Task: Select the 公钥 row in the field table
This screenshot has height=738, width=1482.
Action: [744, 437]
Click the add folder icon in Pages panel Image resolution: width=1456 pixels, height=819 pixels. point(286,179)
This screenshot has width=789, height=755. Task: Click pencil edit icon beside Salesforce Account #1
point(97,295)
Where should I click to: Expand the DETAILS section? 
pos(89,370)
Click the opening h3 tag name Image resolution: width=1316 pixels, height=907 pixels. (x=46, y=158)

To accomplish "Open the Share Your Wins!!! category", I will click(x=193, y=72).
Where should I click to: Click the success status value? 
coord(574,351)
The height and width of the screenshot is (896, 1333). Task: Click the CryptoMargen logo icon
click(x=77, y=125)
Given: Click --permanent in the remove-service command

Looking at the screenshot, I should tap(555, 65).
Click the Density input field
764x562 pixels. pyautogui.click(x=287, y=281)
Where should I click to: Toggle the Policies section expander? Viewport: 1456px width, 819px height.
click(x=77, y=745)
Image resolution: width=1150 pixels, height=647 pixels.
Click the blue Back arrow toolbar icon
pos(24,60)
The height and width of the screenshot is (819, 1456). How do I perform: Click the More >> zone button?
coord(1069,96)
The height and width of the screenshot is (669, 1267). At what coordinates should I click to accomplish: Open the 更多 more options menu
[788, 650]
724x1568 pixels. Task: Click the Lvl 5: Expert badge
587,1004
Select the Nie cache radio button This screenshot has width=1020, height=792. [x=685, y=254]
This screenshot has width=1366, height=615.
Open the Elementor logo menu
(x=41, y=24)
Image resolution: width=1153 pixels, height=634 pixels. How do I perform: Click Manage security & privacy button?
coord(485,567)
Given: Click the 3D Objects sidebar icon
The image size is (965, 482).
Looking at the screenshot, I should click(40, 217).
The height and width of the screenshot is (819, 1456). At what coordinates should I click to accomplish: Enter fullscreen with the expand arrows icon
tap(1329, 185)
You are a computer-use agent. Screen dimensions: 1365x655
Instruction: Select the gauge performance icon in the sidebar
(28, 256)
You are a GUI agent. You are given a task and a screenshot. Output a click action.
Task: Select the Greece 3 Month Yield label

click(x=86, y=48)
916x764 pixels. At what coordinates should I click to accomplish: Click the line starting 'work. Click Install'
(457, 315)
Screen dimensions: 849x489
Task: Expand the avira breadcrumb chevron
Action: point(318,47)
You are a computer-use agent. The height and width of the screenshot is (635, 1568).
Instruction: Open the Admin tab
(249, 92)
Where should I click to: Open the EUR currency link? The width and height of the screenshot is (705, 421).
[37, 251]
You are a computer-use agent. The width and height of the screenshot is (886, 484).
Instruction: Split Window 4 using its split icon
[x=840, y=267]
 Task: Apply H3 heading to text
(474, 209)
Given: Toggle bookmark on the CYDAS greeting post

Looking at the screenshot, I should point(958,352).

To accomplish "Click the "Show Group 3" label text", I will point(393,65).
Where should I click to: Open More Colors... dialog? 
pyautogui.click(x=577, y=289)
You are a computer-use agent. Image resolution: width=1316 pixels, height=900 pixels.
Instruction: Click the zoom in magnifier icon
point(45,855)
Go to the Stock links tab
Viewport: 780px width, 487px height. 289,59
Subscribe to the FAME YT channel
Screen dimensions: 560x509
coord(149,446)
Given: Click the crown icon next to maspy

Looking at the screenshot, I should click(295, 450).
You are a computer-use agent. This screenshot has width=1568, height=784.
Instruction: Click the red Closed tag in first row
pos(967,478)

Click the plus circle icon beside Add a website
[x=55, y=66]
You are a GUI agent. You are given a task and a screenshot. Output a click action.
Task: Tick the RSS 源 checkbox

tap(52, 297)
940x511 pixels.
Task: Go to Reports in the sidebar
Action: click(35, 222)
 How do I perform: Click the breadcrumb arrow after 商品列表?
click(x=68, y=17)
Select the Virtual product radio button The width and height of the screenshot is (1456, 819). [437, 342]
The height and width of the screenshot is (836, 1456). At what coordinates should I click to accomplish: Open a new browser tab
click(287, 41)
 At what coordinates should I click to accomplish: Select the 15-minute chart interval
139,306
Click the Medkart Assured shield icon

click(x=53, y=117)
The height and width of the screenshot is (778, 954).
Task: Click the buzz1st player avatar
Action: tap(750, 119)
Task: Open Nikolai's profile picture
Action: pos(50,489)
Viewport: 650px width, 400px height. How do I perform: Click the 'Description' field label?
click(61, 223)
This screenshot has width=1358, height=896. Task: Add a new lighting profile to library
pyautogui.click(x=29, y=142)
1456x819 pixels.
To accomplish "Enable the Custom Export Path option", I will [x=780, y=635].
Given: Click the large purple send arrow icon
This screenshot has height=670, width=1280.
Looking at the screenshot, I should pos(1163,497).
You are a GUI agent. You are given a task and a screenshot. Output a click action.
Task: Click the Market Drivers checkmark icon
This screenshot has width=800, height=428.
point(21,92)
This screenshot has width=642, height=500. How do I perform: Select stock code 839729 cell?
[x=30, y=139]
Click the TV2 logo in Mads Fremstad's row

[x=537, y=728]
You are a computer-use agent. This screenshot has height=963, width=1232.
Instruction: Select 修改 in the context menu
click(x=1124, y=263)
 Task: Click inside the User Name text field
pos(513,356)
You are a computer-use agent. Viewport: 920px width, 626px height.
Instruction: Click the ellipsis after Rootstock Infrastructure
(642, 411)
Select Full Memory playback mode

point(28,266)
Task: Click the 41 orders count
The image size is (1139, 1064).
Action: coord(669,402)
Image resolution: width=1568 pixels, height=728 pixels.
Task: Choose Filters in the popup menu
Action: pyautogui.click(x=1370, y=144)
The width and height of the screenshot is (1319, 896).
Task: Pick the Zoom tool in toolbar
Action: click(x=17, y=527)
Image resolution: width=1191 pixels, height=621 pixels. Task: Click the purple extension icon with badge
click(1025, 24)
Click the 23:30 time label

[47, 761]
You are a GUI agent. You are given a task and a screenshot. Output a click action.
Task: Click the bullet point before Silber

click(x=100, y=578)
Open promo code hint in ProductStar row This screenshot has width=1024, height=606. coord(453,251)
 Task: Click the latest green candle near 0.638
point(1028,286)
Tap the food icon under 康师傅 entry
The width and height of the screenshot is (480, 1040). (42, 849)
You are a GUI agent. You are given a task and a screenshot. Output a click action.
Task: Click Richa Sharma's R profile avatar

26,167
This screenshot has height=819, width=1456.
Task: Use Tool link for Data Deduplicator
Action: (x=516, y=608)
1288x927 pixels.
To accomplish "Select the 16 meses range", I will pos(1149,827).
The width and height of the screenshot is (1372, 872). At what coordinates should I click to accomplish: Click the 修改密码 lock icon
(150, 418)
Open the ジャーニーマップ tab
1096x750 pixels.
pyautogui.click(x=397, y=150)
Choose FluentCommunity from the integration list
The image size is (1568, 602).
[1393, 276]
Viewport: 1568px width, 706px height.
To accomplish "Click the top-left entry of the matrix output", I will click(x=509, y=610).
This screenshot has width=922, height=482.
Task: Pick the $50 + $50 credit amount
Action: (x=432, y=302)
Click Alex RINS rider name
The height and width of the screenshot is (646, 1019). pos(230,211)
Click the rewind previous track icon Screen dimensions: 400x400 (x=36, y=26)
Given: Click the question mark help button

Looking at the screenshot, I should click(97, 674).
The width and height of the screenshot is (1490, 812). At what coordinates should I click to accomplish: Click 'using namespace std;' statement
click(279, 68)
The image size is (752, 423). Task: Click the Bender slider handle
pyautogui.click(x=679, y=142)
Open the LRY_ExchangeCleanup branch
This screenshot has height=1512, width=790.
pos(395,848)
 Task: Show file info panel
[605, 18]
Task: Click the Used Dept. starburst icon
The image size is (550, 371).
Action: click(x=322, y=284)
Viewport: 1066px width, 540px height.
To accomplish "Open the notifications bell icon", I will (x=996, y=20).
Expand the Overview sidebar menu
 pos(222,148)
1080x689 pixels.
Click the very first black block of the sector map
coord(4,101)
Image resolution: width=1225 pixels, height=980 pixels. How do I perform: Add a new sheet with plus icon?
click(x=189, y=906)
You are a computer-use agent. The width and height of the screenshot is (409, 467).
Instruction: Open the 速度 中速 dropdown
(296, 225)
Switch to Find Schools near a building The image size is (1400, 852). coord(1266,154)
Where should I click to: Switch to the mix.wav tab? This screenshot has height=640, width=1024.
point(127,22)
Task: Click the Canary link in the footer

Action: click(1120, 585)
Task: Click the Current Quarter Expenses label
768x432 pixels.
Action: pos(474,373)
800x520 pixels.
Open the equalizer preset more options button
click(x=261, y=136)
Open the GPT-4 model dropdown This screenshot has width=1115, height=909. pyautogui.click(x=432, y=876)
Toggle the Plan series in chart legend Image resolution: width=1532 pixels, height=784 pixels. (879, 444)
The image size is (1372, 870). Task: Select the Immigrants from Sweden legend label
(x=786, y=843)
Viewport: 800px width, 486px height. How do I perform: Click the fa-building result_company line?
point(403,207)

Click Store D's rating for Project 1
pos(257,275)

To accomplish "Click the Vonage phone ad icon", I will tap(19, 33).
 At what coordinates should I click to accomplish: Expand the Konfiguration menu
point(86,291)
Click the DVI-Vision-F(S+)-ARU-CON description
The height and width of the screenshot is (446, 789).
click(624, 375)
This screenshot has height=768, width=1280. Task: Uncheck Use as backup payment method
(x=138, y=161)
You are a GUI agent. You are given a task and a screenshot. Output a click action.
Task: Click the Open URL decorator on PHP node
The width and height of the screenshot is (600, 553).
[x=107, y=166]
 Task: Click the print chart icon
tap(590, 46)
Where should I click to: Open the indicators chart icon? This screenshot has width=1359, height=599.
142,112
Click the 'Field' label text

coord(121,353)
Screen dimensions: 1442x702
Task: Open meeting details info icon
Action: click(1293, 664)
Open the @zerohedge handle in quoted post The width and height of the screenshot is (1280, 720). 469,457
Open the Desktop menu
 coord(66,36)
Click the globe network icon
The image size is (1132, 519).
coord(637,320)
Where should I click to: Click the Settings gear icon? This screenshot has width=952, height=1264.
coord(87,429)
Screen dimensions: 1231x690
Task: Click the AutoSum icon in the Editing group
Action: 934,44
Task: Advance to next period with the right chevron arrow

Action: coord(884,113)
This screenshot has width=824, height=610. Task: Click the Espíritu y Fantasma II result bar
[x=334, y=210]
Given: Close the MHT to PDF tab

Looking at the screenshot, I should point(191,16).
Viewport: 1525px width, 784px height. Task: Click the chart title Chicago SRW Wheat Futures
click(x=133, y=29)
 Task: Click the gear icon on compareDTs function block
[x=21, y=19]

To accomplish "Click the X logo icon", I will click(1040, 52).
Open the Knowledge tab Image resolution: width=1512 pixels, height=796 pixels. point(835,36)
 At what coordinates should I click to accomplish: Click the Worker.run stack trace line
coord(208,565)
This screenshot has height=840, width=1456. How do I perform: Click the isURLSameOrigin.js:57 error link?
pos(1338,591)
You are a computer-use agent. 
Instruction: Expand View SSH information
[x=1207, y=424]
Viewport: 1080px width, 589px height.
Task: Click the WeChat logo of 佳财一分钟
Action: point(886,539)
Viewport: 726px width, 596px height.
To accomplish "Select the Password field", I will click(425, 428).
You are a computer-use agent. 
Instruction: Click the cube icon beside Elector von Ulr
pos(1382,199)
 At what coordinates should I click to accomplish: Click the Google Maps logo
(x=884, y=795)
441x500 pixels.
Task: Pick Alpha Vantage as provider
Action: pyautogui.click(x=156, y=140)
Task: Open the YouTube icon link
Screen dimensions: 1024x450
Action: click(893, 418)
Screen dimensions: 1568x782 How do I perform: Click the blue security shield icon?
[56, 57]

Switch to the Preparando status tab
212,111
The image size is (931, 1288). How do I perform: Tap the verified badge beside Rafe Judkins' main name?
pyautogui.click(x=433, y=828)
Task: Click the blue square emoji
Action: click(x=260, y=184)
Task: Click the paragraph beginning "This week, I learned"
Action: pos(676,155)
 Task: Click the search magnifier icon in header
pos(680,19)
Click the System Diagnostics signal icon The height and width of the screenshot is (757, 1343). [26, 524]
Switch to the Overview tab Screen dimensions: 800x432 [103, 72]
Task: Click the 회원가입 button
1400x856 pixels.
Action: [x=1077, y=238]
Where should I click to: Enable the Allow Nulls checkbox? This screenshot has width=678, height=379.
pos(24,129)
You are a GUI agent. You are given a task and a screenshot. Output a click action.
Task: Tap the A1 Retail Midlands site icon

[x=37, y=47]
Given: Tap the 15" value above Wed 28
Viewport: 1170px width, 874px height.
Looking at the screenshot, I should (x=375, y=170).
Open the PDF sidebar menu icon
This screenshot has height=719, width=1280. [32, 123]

**Exercise brief:**
Change "rider" to "racer" in everything from the line containing "1288x927 pixels." down to the line containing "Click the rewind", and give those lines again with nothing else altered.

**Answer:**
1288x927 pixels.
To accomplish "Select the 16 meses range", I will pos(1149,827).
The width and height of the screenshot is (1372, 872). At what coordinates should I click to accomplish: Click the 修改密码 lock icon
(150, 418)
Open the ジャーニーマップ tab
1096x750 pixels.
pyautogui.click(x=397, y=150)
Choose FluentCommunity from the integration list
The image size is (1568, 602).
[1393, 276]
Viewport: 1568px width, 706px height.
To accomplish "Click the top-left entry of the matrix output", I will click(x=509, y=610).
This screenshot has width=922, height=482.
Task: Pick the $50 + $50 credit amount
Action: (x=432, y=302)
Click Alex RINS racer name
The height and width of the screenshot is (646, 1019). pos(230,211)
Click the rewind previous track icon Screen dimensions: 400x400 (x=36, y=26)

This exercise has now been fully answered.